## Problem to work on
Copying rule for the data below: take the line containing "Task: Choose pack quantity 48" and every line after it to the end, exactly, and drop all pictures.

## Input material

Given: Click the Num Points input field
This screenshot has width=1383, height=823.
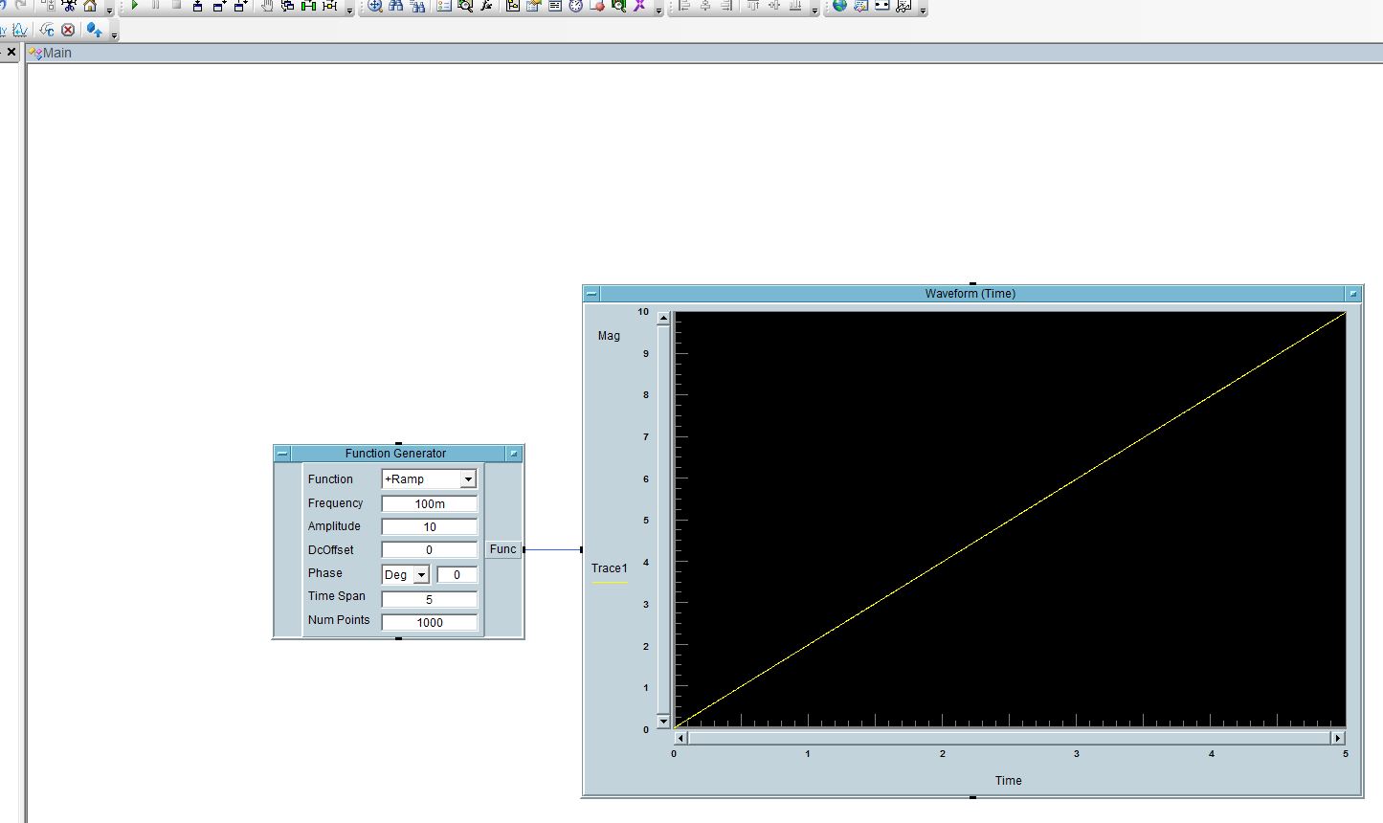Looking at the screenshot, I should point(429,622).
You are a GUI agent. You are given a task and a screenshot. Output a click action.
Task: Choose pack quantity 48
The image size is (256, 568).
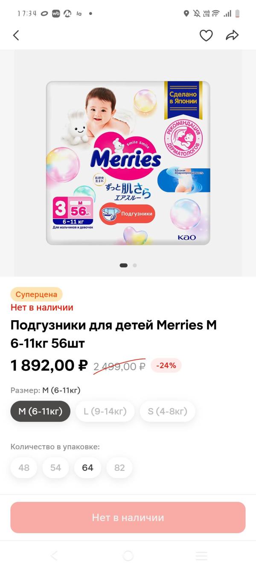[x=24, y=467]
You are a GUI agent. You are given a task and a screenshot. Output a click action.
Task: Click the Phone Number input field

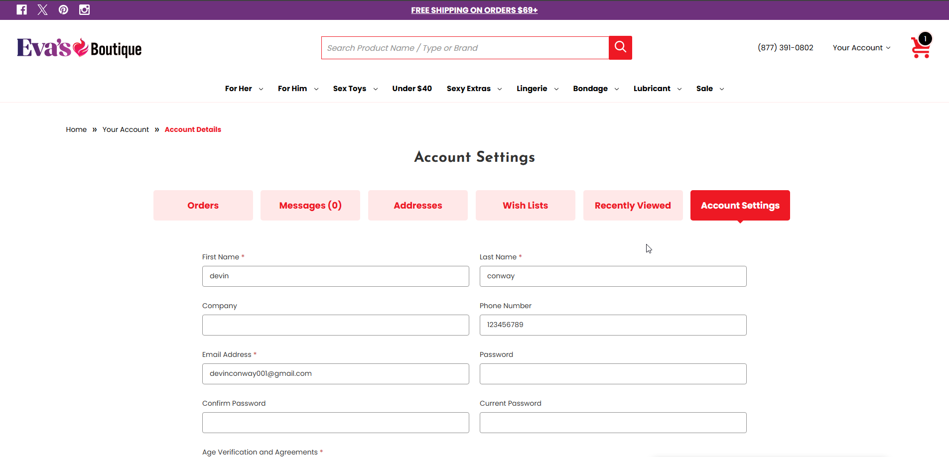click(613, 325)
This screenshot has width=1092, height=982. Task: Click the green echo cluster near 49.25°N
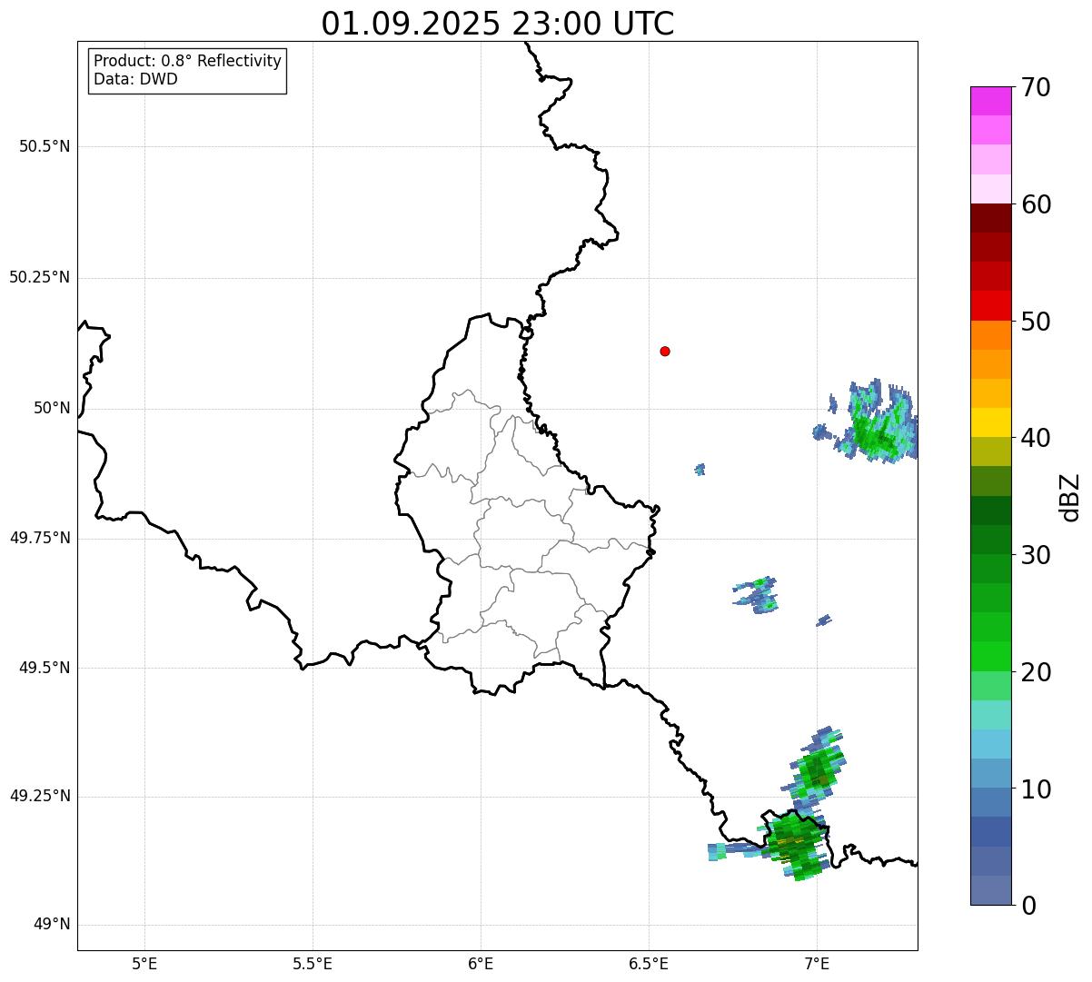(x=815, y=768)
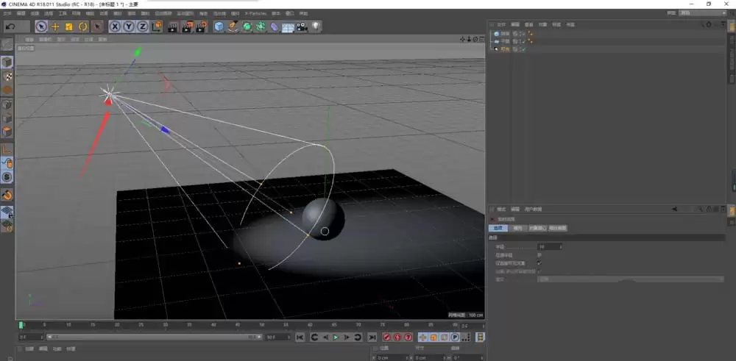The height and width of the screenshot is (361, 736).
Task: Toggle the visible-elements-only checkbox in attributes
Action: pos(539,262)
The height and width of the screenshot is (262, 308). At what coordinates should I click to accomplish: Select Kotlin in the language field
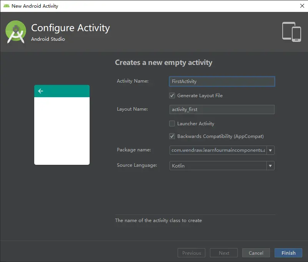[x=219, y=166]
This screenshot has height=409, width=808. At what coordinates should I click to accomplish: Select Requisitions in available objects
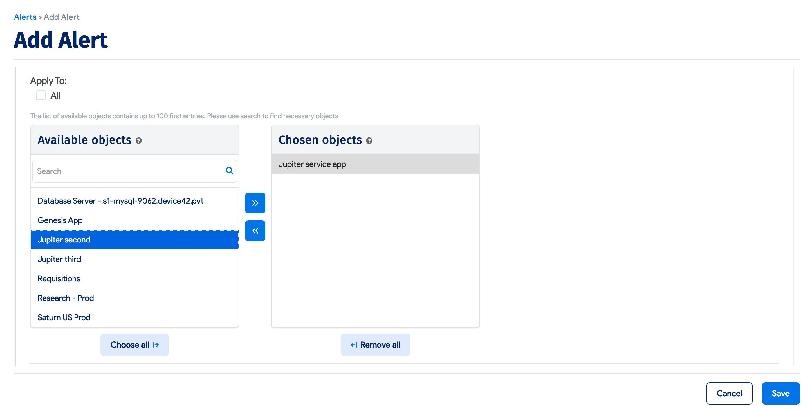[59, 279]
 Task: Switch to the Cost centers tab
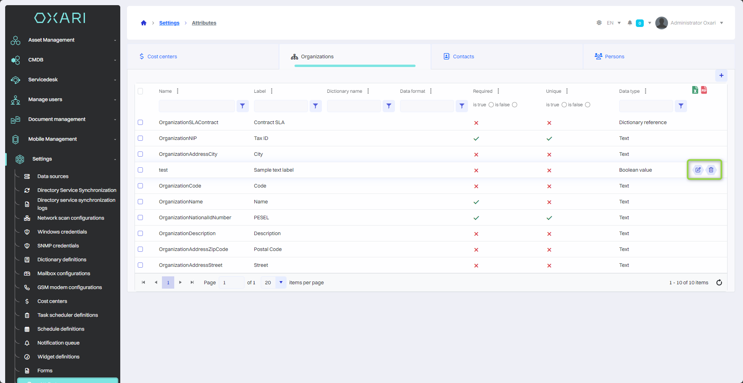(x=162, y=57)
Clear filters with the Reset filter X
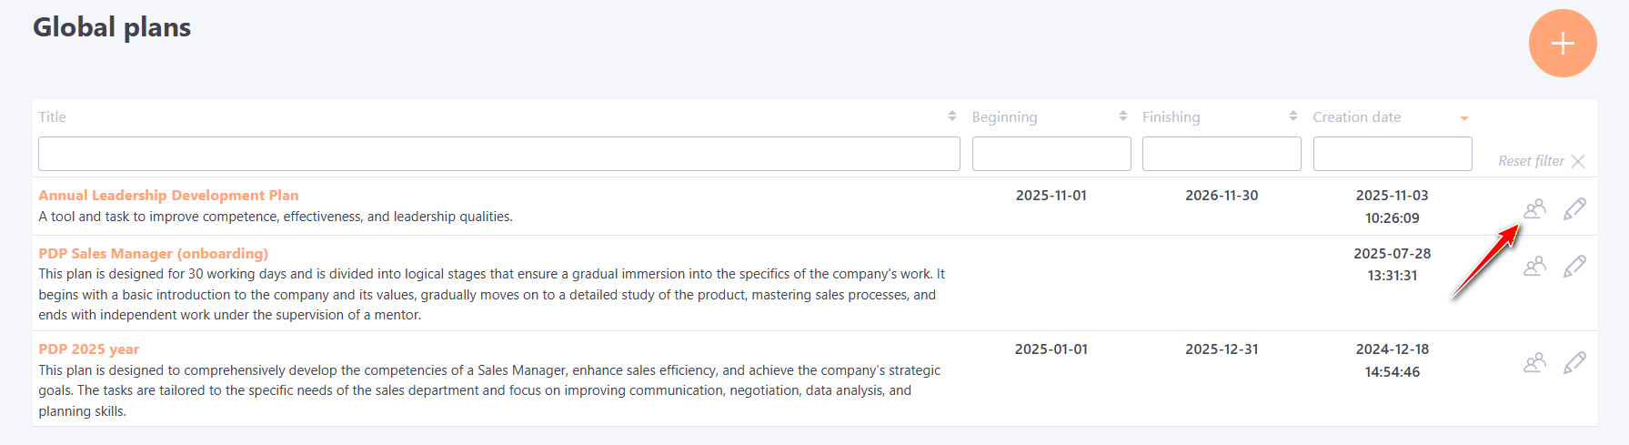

## Response to the exercise
Task: Choose pack quantity 48
The image size is (256, 568).
[x=24, y=467]
You are a GUI agent. You are given a task and a screenshot. Output a click action.
Task: Click the Phone Number input field

click(613, 325)
This screenshot has width=1092, height=982. Task: Click the green echo cluster near 49.25°N
(x=815, y=768)
The height and width of the screenshot is (361, 736).
Task: Toggle the visible-elements-only checkbox in attributes
Action: pos(539,262)
The height and width of the screenshot is (262, 308). At what coordinates should I click to accomplish: Select Kotlin in the language field
[x=219, y=166]
This screenshot has height=409, width=808. At what coordinates should I click to accomplish: Select Requisitions in available objects
[59, 279]
 Task: Switch to the Cost centers tab
(x=162, y=57)
Clear filters with the Reset filter X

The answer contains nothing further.